Analysis of the Interaction Interfaces of the N-Terminal Domain from Pseudomonas aeruginosa MutL
Figure 7
PaNTD mixed solvent MD analysis.
Three-dimensional density distribution of iPrOH in ATP bound and unbound PaNTD is showed from a frontal A), and backside B) view. I: Dimerization interface; II: DNA binding patch; III: putative interaction surface. Figure rendering was made using VMD, with an isosurface representation and density isovalue of 20. C) Quantification of protein-iPrOH contacts between protein Cα and all iPrOH C1 was made using g_mindist with a cut-off of 0.15 nm. Cα contacts with iPrOH atom C1 along the MD were calculated.
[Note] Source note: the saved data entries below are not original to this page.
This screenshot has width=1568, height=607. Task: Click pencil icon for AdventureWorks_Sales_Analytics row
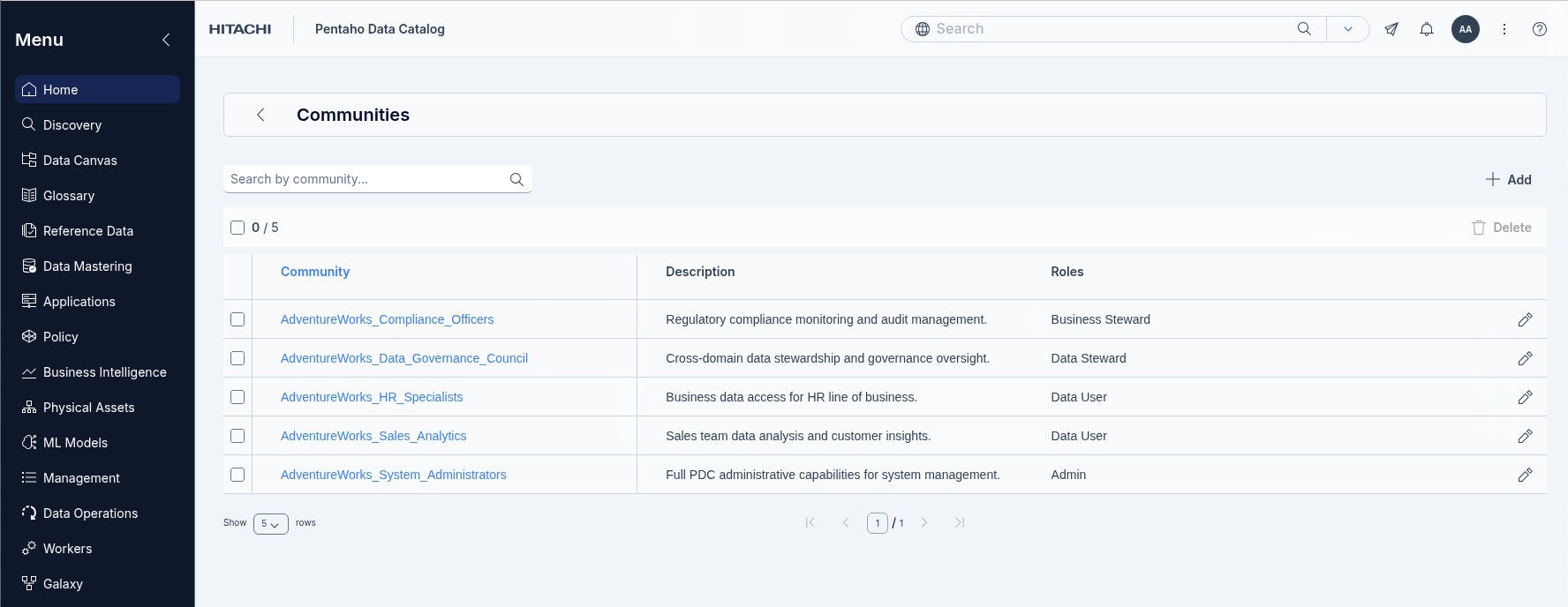1524,436
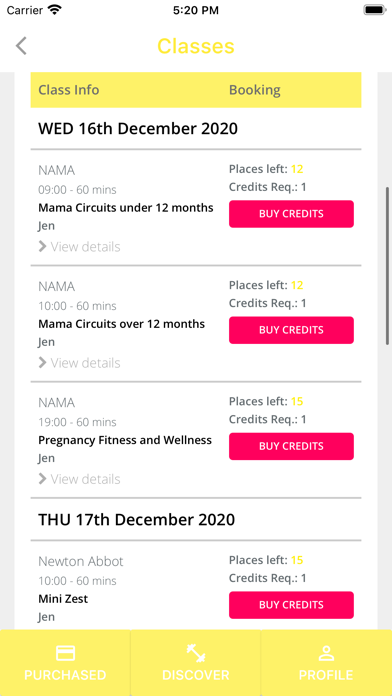Expand View details for Mama Circuits over 12 months
The image size is (392, 696).
click(79, 363)
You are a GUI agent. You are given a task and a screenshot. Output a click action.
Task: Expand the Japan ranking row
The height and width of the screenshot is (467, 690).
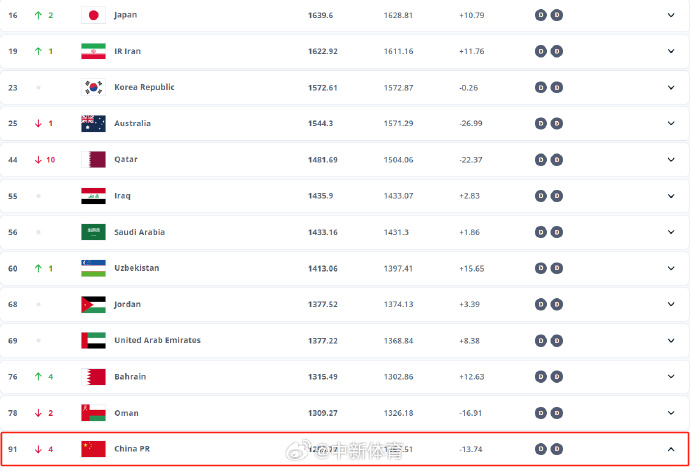point(671,15)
Dimerization interface (L1–45 and ATP lid) as determined with sequence alignment is indicated with black horizontal bars. Residues predicted to bind DNA (residues 259–276 and 307–330) (* and red bars) using the DNAbinR server and E. coli MutS-MutL interface mapped by Winkler et al. [45] are indicated (EcNTD r. 131–135; PaNTD r. 135–138) (• and green bar). Finally, a putative interaction interface (residues 209–230 and 245–252) (# and blue bars) was determined as high iPrOH density area. The calculated mean contact for all residues is indicates with a black line across the chart and the areas beneath this threshold were shadowed with light grey to facilitate the identification of high iPrOH density residues.